Instead, as advocated by Senate Majority Leader Chuck Schumer per Automotive News, the incentive should be awarded at the time of purchase, rather than be locked away for months until tax season. Point-of-sale rebates, these are called. After all, too many Americans aren't prepared for financial emergencies, and may need that liquidity far more than they need a new car.
To prevent double-dipping, taking the up-front incentive should disqualify a buyer from claiming any further tax credits. This money should also be available exclusively for economy EVs, a category possibly best defined by MSRP. Congress seems to think so, as evidenced by the aforementioned expansion proposal that includes a hard cutoff for vehicles retailing above $80,000. This threshold, however, is ludicrous for two reasons.

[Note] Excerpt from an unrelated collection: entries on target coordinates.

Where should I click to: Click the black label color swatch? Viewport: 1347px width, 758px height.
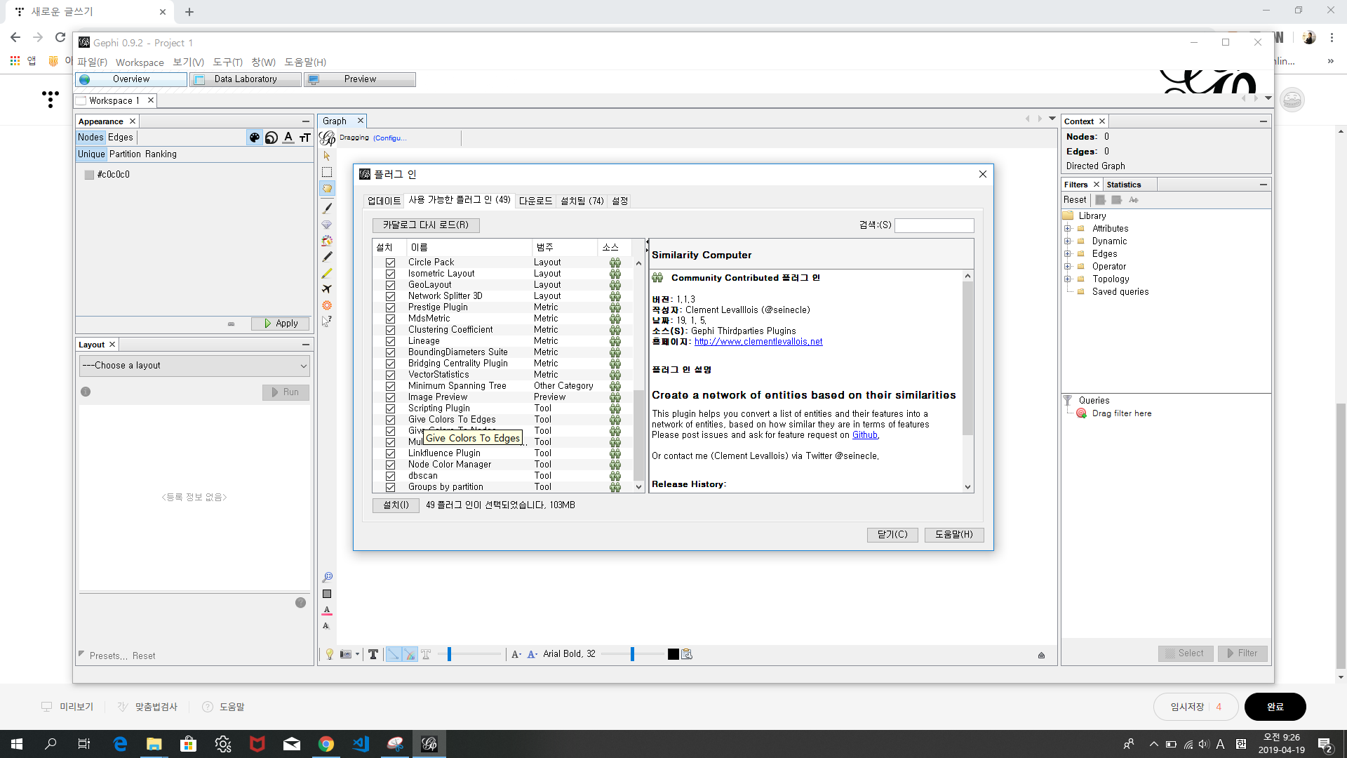click(x=674, y=654)
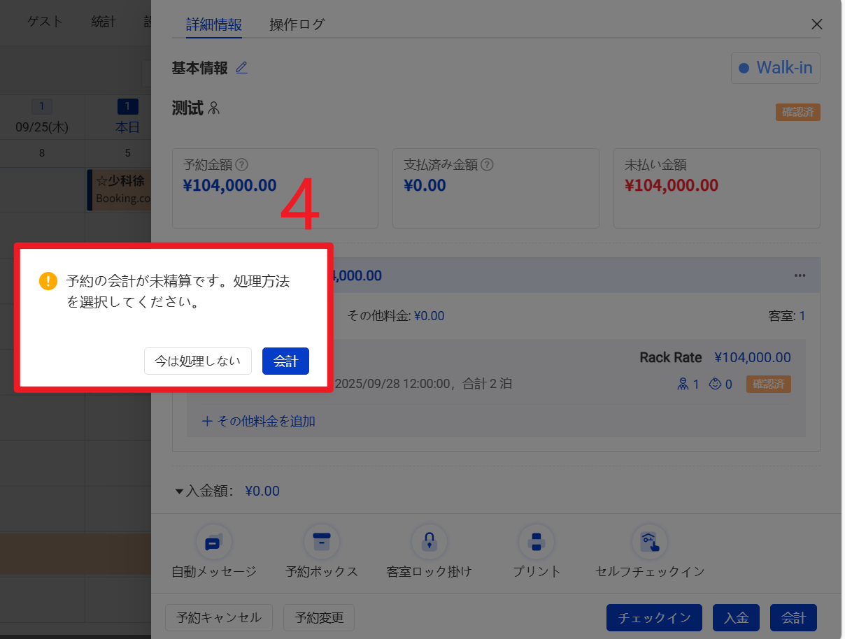Click the help icon beside 予約金額

coord(242,165)
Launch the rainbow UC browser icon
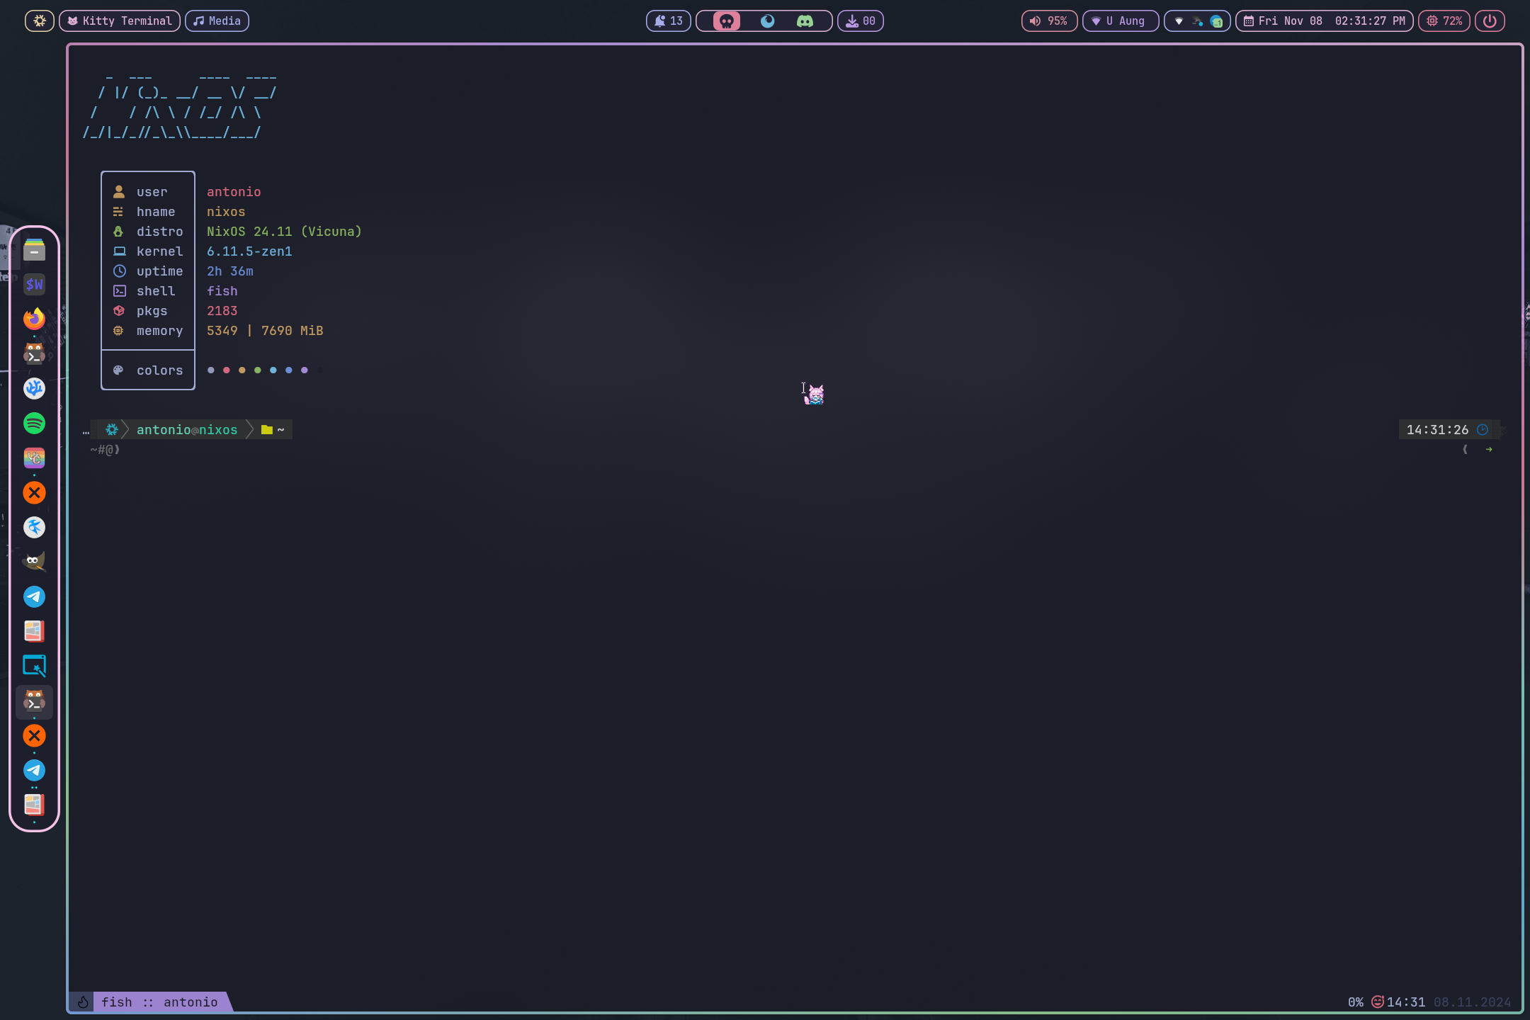This screenshot has width=1530, height=1020. [x=34, y=458]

For one, $80,000 is far too high. This figure still far exceeds the transaction price of most new cars sold in the U.S., which are only getting more expensive, and for reasons of bewildering complexity. Additionally, because $80,000 is an arbitrarily chosen number, one behind which there should be an informed decision and a clear goal.
Spitballing has no place in our efforts to fix the status quo of who's getting help with buying EVs, which as we've established is the problem. And if this presidential administration is serious about getting Americans out of combustion-engined cars and into EVs, it needs to do far more than perpetuate a program that has already run its course.